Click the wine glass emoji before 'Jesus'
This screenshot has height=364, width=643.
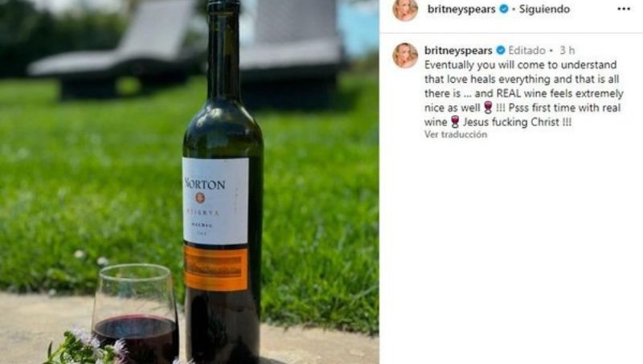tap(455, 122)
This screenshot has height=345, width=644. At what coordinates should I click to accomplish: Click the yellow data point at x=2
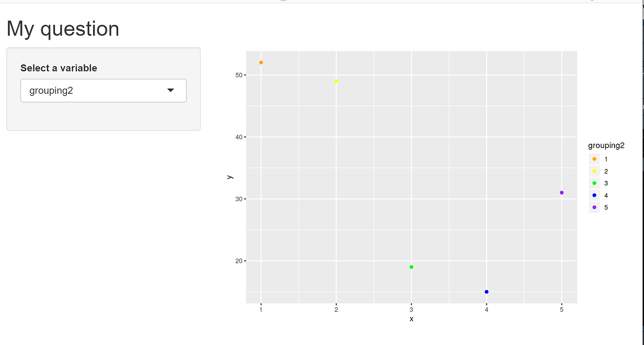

...

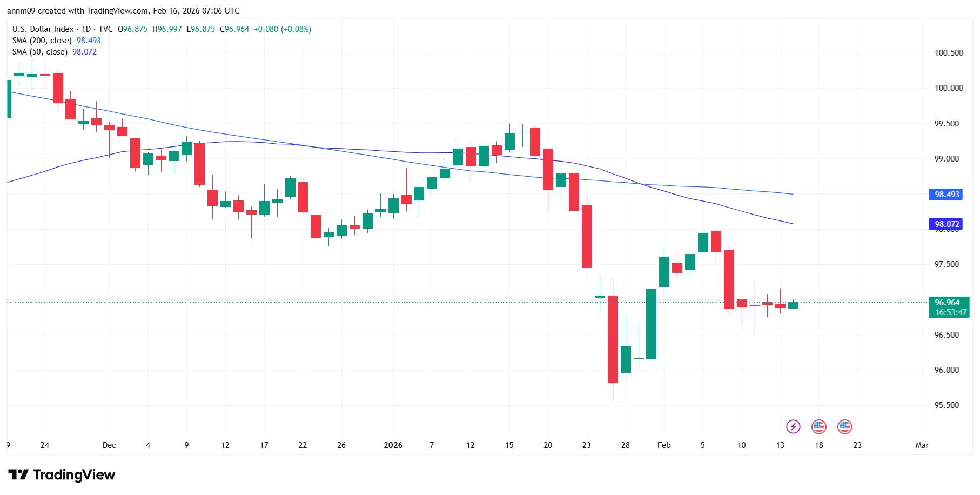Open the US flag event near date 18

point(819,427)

* Required action *
Leaving each picture behind, please give again exactly the lines above from the one with "This screenshot has height=364, width=643." through the one with "This screenshot has height=345, width=644.", both included, and no others.

* Result of this task *
This screenshot has height=364, width=643.
tap(455, 122)
This screenshot has height=345, width=644. At what coordinates should I click to accomplish: Click the yellow data point at x=2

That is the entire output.